*Dataset entries*:
________________________

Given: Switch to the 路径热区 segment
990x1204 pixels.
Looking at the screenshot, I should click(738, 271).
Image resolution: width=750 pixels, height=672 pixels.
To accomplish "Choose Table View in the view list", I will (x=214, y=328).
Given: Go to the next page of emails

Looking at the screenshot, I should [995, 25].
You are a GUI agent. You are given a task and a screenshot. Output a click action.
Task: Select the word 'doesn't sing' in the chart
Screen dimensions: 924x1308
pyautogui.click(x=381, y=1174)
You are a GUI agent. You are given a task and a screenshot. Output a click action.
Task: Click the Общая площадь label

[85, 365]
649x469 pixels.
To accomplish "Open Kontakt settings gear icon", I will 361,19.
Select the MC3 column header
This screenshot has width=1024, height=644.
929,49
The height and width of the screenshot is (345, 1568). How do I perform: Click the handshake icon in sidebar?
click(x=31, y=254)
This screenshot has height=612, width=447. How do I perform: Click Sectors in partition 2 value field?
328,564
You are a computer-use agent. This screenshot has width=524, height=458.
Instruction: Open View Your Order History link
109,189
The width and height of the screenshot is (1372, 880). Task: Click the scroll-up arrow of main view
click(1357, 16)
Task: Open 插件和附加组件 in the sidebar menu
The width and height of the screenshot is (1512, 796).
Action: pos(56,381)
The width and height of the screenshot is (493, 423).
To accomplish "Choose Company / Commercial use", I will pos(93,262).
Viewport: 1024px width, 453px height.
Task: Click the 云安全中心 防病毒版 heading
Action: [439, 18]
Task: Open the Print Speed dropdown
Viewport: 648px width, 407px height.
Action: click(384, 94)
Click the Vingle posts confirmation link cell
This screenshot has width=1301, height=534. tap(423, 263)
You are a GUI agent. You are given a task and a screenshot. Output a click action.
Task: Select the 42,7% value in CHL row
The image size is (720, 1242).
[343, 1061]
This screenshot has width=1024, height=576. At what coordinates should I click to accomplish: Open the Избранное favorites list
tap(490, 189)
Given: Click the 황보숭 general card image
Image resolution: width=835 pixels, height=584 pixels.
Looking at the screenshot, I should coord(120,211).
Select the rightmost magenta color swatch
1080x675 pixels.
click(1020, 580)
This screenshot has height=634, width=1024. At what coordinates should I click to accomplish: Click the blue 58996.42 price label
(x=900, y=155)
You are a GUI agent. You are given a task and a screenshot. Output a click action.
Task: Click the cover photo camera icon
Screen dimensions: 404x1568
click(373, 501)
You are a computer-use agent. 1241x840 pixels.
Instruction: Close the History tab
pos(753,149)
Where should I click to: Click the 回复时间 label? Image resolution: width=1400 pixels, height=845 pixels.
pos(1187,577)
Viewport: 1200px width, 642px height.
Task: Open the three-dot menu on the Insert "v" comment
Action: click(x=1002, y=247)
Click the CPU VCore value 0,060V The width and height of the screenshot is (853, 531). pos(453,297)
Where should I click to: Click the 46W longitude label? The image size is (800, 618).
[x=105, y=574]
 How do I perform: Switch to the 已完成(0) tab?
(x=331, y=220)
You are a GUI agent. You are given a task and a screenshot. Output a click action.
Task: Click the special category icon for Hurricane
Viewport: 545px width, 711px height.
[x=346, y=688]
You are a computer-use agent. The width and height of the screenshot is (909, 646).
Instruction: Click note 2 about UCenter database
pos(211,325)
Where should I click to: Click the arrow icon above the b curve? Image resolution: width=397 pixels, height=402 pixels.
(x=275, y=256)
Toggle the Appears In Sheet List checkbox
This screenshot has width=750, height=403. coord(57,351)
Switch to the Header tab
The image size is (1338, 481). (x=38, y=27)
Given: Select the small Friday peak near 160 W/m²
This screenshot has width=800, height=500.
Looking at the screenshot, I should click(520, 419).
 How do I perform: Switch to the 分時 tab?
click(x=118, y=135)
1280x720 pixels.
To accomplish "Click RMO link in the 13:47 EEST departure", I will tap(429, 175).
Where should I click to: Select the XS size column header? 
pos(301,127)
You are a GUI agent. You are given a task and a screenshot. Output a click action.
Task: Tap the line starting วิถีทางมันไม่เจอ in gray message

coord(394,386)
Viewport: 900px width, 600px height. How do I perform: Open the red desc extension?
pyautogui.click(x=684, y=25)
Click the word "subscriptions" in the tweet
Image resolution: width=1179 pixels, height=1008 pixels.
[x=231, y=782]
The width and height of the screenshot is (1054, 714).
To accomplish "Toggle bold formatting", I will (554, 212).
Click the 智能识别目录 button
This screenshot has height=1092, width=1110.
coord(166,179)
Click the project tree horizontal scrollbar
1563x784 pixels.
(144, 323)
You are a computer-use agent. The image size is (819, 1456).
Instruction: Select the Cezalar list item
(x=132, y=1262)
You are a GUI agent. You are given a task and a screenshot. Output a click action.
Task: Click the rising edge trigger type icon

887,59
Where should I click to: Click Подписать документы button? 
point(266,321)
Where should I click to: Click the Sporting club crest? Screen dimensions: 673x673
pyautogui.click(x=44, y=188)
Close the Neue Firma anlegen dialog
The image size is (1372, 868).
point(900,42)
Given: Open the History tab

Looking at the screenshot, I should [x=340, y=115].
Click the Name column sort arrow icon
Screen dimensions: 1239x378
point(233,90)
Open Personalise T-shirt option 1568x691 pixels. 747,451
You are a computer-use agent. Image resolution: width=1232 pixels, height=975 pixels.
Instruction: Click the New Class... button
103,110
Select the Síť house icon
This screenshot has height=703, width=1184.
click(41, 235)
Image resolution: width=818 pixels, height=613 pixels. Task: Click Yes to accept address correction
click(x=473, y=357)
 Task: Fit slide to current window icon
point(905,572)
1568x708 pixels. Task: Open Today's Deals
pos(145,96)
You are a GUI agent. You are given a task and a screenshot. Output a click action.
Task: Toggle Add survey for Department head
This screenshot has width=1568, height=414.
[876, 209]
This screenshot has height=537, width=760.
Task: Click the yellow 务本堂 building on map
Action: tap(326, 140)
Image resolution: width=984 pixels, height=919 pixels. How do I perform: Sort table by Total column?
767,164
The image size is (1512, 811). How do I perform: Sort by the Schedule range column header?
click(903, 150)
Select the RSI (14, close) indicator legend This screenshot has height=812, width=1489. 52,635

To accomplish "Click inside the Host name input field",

________________________

*YOUR GOAL*:
Reproduce nothing but the lines from the line containing "Select the RSI" to the last line of the data, each exactly as written.

*RESULT OF THIS TASK*:
Select the RSI (14, close) indicator legend This screenshot has height=812, width=1489. 52,635

To accomplish "Click inside the Host name input field",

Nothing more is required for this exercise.